Manny Machado is a 26 year old super-star baseball player who just signed the biggest free agent contract in MLB history, a guaranteed 300 million dollar deal for ten years with the San Diego Padres. Baseball writers have been trying to get free agents huge contracts this whole off-season rather than just reporting on the negotiations and signings. Why? Because sports journalists are overwhelmingly pro-labor, pro-union, and anti-ownership, aka. business, capitalism, billionaires. (The players are just millionaires, so they’re cool.) The writers and sports pundits have been working overtime to get public opinion on the side of the players, even though the huge salaries make being a fan more expensive, especially for families.
After Machado signed, the pundits on the MLB cable channel put up a graphic justifying the contract by showing that Machado had a comparable WAR—that’s statistically-calculated wins his teams got (theoretically!) by having Machado playing rather than some borderline, mediocre shlub—to all-time greats like Willie Mays by the same age. The chart was a lie, but you had to know something about baseball history and how they calculate a player’s WAR to realize it.
Machado’s WAR, as with all players, is made up of his defensive value and his offensive value. Machado is a terrific third-baseman, and gains a lot of points through his fielding prowess. Several decades ago baseball analytics took a giant leap forward because of computers, televised games and the emerging field of sabermetrics, which is the science of baseball statistical analysis. Now defensive ability can be measured more accurately than ever before, because records are kept of where every batted ball goes, how hard it is hit, and what the situation was when it was hit. None of this was available when Willy Mays was playing. We know he was one of the best-fielding outfielders of all time, but it is safe to say that his defensive WAR is severely undervalued, because the data to calculate it the way modern players have their WAR calculated didn’t, and doesn’t, exist.
Thus it is intentionally misleading to compare Willie Mays to Machado using WAR, and to conclude, as the MLB comparison did, that Machado was a good bet to have a Hall of Fame career like Mays did.
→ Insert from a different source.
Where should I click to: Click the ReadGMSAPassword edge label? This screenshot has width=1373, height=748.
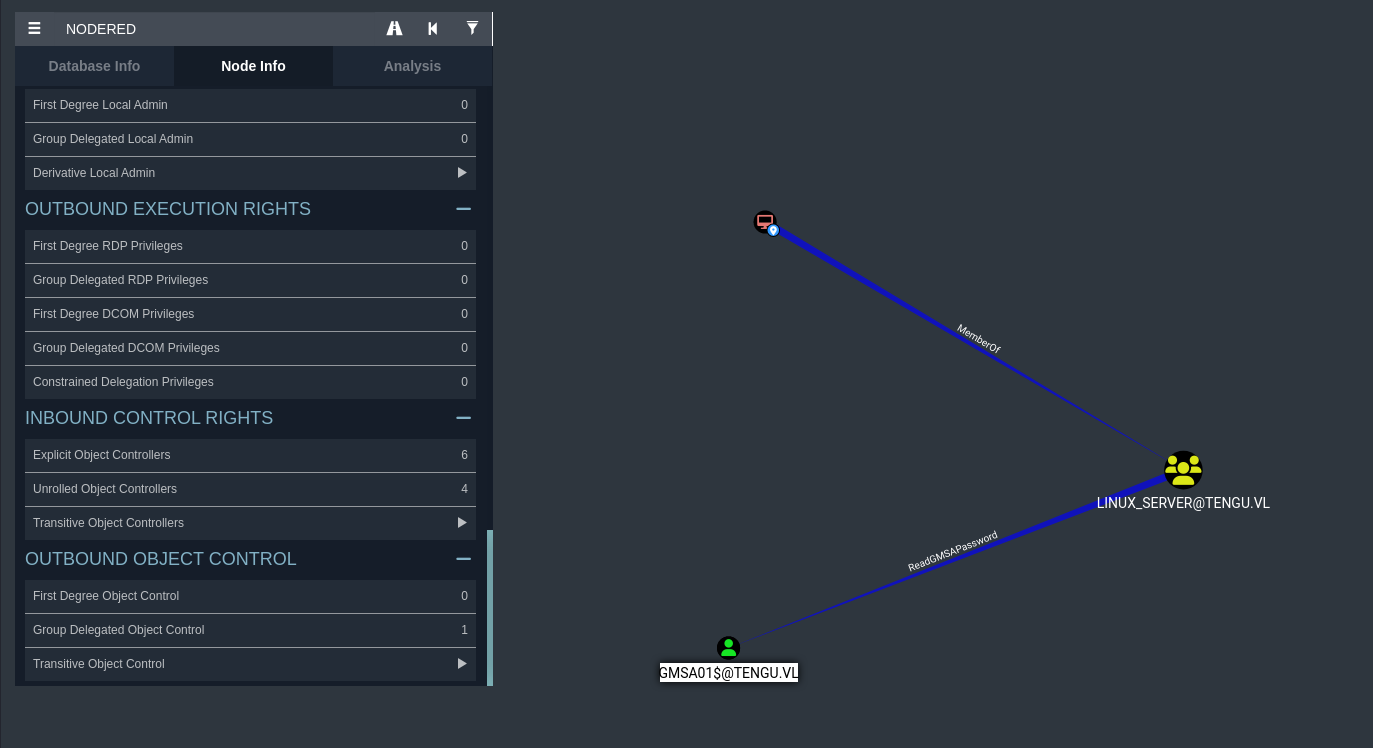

It was an apples and oranges comparison that people on that channel know was a false analogy: we know this, because they have some qualified sabermetrics experts on staff. They put the comparison up on the screen anyway.
Now, I know a lot about baseball, more, I can confidently say, than the average casual fan, and I have been this way since I was in high school. I have caught baseball writers in similar deception or misinformation countless times, and as a result I have little respect for the integrity of baseball journalism. I have also had the same experience with many, many other fields that I happen to follow more closely and understand better than the average citizen. I have also had the experience, more than once, of being interviewed on a complex topic only to find that the reporter completely garbled what I said, because he didn’t understand the topic. Journalism was untrustworthy even before its decided to try to manipulate public opinion to the extent it does now, in part because journalists are, as a group, young, not unusually intelligent, and under-educated.
I mark this as one more way baseball has enriched my comprehension of life and ethics.